Hi It's an interesting post.

Is statin you are referring to?

Your h has already been on polytherapy. Are these for heart-related conditions? 

If your h does not want anymore medications, then I should think that's entirely up to him and his treating physician. You may realize these medications may cause unwanted side effects. Erectile dysfunction in someone's prime age can have devastating effects.

Yes, I agree with Starfish, people die suddenly or develop a stroke, completely fit and "healthy".


----------



## Thor (Oct 31, 2011)

There are many alternatives which can be tried first. Losing weight and changing the diet are healthy, whereas the meds have all kinds of nasty side effects.

Note that high cholesterol by itself is not a risk factor. If there is a history of heart disease or prior stroke then high cholesterol is a risk. But if he has no history of heart attack/stroke, and if there is no adverse family history such as a parent who died young of heart attack or stroke, there may be no reason to take statins.

Do your own research, I am not a doctor.


----------



## PieceOfSky (Apr 7, 2013)

Starstarfish said:


> You run that risk anyways. Otherwise perfectly healthy people can have random things happen to them.
> 
> 
> 
> ...


OP,

Both types of concerns can be present at the same time, and there is no conflict between those concerns. Many want their partner to take care of him or herself, precisely because life is short and we want to enjoy it. No shame in that, so don't let anyone here shame you.



That said, ultimately it is his body and his choice. And, ultimately your response to his choice is is your choice. No guarantees in any particular case both partners will be happy. Some choices are deal breakers, especially when added with other issues.



I wasn't aware there was a med for high triglycerides. 



Logic that grants significance to the number of pills one swallows never makes sense to me; either the Dr. correctly sees value in taking a med or not. 



Eliminating the need for a med through diet/fitness/lifestyle is a great thing, as pills can do harm while doing good. However, getting to the point where harm from triglycerides is eliminated may take time. Seems like the med would have advantages until then.
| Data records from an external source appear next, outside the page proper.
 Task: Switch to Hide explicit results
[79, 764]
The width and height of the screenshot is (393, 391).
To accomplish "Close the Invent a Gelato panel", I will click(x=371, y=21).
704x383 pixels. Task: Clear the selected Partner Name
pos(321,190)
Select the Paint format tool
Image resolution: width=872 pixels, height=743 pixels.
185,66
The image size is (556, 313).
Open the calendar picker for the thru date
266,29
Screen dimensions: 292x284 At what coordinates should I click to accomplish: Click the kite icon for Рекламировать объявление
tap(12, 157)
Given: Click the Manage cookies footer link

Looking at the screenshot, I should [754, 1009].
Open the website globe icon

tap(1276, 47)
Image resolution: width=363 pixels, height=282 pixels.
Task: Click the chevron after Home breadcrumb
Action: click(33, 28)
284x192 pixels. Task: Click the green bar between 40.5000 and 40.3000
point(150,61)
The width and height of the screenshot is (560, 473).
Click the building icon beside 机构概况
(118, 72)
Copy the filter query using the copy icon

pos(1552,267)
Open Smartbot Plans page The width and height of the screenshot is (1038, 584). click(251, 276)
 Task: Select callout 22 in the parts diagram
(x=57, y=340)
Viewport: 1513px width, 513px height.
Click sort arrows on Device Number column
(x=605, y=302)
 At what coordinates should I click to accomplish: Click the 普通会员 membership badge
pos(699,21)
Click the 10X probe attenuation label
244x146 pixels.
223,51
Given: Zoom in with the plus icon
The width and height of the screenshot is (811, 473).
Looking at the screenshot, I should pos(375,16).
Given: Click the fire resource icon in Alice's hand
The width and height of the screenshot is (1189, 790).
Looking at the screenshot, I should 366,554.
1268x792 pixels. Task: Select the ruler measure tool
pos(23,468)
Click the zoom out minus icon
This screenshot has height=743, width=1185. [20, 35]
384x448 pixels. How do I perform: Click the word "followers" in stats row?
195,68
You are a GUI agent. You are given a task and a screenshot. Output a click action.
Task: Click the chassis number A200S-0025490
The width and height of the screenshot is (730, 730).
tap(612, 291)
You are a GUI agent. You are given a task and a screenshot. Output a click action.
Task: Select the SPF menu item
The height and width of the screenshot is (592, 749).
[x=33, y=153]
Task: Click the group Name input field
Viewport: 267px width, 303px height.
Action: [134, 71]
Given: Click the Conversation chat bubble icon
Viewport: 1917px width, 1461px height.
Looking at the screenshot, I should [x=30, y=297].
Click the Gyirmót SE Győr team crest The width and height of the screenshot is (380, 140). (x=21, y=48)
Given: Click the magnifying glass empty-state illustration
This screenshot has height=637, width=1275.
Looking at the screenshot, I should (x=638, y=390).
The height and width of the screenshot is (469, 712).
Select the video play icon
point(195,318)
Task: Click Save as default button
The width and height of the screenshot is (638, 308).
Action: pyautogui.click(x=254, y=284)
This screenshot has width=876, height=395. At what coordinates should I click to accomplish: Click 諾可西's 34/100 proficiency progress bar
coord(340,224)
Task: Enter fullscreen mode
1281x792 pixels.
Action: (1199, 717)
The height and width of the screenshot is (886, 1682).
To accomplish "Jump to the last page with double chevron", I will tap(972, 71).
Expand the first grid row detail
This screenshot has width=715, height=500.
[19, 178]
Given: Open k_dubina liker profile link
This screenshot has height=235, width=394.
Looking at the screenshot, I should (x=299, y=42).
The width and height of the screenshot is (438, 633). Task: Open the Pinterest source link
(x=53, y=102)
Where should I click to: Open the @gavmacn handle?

The documentary Forks Over Knives may be interesting to you.


----------



## Bobby5000 (Oct 19, 2011)

Be positive, try to help him address this his way, eliminate fatty foods in the house, try not to go to high-calorie restaurants. Remember the favorite song of men is Sinatra's My way (see below with original and proposed lyrics)


My Way Original and Improved Lyrics

And now, the end is here
And so I face the final curtain
My friend, I'll say it clear
I'll state my case, of which I'm certain
I've lived a life that's full
I traveled each and ev'ry highway
And more, much more than this, I did it my {my wife's} way {because a mature man consults with his wife on major decisions and generally listens to her counsel}

Regrets, I've had a few
But then again, too few to mention
I did what I had to do and saw it through without exemption
I planned {my wife and I discussed} each charted course, each careful step along the byway
And more, much more than this, I {I spoke with my wife, and }did it {her, a way of acceptable to each of us} my way


----------



## Runs like Dog (Feb 25, 2011)

Triglycerides can be treated with mega doses of Niacin, over the counter Vitamin B-3 @ 2,000mg/day. That's really all drugs like Niaspan are.


----------



## kindnessrules (Sep 5, 2014)

Thanks PieceOfSky for your encouragement. I did feel a bit shamed and criticized, so it was much appreciated. 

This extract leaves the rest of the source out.